5 responses to “#30DaysOfBiking 2012: Long Long Haul Trucker”

  1. Brian L. says:

    Great, informative post! Have you ever tried a Bob? They’re supposed to track pretty well, but I’ve never tried one (or any trailer for that matter).

  2. Randy Rasa says:

    I haven’t tried a Bob (http://www.bobgear.com/). The one I have is essentially a knockoff of the Bob Yak, as I understand it.

    The one I actually would like to try is the Extrawheel (http://www.extrawheel.com/), though it’s more for touring than for things like hauling groceries. As a true utility trailer, Bill The Trailer (http://surlybikes.com/bikes/bill_trailer) from Surly seems pretty awesome.

  3. Paul Johnson says:

    The Oregon crowd would be complaining about the gravel road! Refreshing to see someone who isn’t a wuss about it.

  4. Randy Rasa says:

    I’m fortunate in that, even though I live in a somewhat rural area, I’m approximately equidistant (about 5-6 miles) from three retail/grocery options, and I can choose to take either gravel routes or paved routes. I most often choose gravel.
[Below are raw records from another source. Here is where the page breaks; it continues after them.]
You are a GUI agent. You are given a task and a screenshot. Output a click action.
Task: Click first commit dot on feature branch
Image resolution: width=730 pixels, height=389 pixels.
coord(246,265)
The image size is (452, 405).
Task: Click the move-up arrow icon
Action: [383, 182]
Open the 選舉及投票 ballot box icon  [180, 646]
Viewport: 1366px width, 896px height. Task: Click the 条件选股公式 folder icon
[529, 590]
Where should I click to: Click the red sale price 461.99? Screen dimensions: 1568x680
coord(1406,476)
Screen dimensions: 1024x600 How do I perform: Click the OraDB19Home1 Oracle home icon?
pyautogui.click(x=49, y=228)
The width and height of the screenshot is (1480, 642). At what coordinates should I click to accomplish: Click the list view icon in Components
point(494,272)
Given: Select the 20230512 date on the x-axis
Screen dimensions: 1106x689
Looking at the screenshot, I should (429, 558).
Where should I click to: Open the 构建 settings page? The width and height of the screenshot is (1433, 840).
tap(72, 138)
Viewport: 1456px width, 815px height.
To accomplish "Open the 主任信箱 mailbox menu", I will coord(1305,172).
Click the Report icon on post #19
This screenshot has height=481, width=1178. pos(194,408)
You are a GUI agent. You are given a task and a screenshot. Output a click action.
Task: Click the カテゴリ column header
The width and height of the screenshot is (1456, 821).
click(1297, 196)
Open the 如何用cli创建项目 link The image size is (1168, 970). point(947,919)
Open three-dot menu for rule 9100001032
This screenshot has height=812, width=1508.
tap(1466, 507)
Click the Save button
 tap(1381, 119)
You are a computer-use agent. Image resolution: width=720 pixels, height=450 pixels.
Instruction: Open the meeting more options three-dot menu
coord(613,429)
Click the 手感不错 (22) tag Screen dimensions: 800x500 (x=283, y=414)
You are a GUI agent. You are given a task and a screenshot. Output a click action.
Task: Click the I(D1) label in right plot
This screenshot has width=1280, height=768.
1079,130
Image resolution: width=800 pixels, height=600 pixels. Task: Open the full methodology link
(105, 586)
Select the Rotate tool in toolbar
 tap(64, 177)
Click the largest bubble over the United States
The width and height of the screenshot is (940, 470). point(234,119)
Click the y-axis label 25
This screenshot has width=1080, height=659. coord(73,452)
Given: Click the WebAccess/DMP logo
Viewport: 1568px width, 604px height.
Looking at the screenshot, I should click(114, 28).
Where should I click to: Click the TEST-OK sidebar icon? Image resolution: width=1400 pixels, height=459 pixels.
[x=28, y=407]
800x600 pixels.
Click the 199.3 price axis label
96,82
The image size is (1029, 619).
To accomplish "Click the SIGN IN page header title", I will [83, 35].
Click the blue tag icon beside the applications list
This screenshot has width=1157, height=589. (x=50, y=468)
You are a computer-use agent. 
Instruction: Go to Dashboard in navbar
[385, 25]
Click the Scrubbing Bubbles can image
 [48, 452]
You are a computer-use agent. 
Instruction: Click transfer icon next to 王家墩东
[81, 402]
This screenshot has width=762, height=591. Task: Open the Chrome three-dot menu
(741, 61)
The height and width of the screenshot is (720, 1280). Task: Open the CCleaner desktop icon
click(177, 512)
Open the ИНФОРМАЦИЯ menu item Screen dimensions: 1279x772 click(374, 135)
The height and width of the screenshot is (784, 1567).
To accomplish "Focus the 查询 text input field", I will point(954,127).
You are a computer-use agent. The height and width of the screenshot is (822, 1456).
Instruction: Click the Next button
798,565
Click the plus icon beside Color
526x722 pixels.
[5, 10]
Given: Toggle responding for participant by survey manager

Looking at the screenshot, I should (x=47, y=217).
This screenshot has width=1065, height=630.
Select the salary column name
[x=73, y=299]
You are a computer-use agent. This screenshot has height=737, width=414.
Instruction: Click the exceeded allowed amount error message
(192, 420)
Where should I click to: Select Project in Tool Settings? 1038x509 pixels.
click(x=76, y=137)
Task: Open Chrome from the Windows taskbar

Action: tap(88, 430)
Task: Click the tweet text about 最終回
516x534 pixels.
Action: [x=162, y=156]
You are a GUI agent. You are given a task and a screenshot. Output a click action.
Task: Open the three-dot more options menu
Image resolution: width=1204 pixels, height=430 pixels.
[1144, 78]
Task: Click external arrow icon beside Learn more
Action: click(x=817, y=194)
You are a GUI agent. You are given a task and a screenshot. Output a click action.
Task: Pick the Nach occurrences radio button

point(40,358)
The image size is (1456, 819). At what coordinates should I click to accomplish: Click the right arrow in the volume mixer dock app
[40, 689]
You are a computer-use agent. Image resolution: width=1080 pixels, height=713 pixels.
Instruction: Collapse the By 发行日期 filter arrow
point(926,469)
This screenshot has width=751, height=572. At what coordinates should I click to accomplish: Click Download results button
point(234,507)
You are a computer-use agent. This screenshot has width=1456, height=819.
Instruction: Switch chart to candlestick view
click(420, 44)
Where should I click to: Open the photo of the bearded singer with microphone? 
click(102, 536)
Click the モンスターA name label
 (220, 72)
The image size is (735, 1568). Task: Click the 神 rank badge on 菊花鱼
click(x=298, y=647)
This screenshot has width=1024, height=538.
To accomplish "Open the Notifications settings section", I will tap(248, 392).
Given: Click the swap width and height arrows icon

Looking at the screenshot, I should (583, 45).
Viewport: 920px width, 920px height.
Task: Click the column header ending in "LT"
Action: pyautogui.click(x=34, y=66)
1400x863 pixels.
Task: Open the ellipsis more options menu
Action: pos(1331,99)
The roads are rough in places, and I may get doused in dust, but there’s almost no traffic most days.

  5. Josh P says:

    I have a Burley Tail Wagon (two wheels) that’s designed to carry pets (hence the clever name) but functions well for any cargo. I’ve carried about 70 pounds with it and had no stability issues at all. I obviously notice the weight on climbs, and if it’s a dog that moves around, I feel some push/pulling, but nothing that might cause an accident. I did turn it over once by taking a turn way too fast while descending, but that was my own recklessness.

    I’ve definitely noticed stability issues with single-wheel contraptions – specifically, a trail-a-bike with my wobbly nephew on it.

    Thanks for the blog – it’s always helpful and entertaining to read other cyclists’ experiences!